The company says believes in a metrics first approach that provides developers with the means to ingest, correlate and visualise all time series data at three levels:
Data level one: data relating to technology infrastructure metrics including applications, databases, systems, containers etc.
Data level two: data from business metrics including profit and loss and all the normal economic business monitors.
Data level three: log events… a log, in a computing context, is the automatically produced and time-stamped documentation of events relevant to a particular system and virtually all software applications and systems produce log files.
InfluxData’s technology is focused on the visualisation and analysis of structured application and system events captured via log files. By correlating business metrics to server and application metrics with structured logs, InfluxData claims to be able to provide more precise problem investigation and root-cause analysis capabilities.
The firm’s most recent software release expands functionality with new support for high-speed parsing and ingestion using the syslog protocol, custom log parsing and pre-built log visualisation components.
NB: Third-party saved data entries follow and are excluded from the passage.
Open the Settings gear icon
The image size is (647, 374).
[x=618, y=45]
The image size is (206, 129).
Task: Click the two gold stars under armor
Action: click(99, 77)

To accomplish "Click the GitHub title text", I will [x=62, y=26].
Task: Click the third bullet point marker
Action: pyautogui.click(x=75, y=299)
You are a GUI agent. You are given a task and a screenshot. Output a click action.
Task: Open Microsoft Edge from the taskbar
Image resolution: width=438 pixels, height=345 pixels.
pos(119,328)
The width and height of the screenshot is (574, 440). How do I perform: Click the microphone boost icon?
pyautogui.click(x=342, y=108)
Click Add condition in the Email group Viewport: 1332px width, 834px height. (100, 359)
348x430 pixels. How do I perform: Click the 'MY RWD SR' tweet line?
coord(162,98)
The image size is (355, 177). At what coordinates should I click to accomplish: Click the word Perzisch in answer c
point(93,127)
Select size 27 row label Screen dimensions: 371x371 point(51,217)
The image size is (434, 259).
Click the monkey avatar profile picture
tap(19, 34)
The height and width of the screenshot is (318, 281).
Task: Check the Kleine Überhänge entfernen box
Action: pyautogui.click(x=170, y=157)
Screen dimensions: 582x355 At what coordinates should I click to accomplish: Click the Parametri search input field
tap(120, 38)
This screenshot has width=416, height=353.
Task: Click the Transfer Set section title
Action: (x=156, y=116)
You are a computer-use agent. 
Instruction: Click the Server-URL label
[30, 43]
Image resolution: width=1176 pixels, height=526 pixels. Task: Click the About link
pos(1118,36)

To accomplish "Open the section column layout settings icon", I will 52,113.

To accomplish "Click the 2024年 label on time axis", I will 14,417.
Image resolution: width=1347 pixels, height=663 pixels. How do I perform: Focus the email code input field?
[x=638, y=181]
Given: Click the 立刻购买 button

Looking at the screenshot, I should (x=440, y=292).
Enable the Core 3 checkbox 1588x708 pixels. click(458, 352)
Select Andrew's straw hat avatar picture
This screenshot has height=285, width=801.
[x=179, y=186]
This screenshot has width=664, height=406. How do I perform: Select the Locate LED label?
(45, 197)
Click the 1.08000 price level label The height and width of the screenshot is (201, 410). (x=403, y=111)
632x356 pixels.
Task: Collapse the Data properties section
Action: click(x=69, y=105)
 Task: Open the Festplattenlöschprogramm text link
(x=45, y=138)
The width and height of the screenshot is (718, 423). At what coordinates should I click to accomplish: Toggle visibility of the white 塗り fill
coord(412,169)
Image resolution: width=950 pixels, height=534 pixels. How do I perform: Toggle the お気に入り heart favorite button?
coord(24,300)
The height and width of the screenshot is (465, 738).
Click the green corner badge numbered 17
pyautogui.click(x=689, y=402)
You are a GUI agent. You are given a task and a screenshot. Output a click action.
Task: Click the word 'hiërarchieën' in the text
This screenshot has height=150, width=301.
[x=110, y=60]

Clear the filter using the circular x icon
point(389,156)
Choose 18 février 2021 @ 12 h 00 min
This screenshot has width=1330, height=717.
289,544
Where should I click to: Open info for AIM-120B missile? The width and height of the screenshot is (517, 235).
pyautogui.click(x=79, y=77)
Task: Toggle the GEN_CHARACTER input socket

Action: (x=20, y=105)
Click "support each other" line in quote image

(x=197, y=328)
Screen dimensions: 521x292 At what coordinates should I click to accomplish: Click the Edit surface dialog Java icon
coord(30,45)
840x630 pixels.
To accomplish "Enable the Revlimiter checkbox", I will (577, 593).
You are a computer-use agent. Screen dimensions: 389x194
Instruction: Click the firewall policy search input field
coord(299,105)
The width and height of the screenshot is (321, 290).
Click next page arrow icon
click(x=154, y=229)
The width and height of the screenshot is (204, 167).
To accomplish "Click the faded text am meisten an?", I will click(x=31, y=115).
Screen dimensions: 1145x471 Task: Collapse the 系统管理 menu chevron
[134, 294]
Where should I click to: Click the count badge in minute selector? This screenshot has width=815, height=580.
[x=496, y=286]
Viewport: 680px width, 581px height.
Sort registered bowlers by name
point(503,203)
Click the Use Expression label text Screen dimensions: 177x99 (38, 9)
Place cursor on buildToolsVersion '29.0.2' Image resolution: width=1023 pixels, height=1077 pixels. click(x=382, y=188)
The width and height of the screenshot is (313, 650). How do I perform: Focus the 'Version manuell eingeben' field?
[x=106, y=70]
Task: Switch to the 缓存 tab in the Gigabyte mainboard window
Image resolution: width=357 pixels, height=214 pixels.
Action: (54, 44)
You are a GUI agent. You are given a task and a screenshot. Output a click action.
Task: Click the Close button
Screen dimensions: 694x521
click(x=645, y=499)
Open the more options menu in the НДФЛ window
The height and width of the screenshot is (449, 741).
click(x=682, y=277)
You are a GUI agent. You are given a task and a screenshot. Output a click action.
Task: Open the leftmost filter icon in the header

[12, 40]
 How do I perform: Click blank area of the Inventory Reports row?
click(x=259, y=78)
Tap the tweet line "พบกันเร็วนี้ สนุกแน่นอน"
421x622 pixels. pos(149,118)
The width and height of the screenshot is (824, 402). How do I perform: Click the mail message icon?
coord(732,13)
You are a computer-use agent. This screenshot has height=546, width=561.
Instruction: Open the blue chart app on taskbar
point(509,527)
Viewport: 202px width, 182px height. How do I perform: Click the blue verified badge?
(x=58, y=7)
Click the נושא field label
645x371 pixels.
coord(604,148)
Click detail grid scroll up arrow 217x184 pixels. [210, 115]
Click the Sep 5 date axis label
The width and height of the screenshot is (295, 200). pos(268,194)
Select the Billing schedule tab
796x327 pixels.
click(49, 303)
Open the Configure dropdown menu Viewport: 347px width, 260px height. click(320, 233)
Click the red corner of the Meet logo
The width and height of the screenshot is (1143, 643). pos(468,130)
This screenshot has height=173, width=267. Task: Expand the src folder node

InfluxData founder and CTO Paul Dix says that each log message represents an event in time and the same metadata that accompanies metrics can be used to pinpoint the valuable contextual information contained within those files.
“By starting with metrics and their associated metadata, operators and developers can understand where and how to interrogate the large volumes of event data contained within logs without performing expensive search queries. This reduces much of the guesswork and prior knowledge required to sift through log data that is typically present when using logs as the initial and primary source of anomaly detection,” said Dix.
InfluxData says that its platform allows users to capture metadata at the collection point, allowing the developer to map elements across systems and supplement additional information when and where required, providing consistency and richness to the logs being transmitted via the syslog protocol.
It provides an improved workflow for log visualisation within the same environment where they have constructed metrics dashboards, which allows a developer to analyse the captured log events for a specific time interval and narrow data down by the important metadata elements, such as host, application, subsystem etc.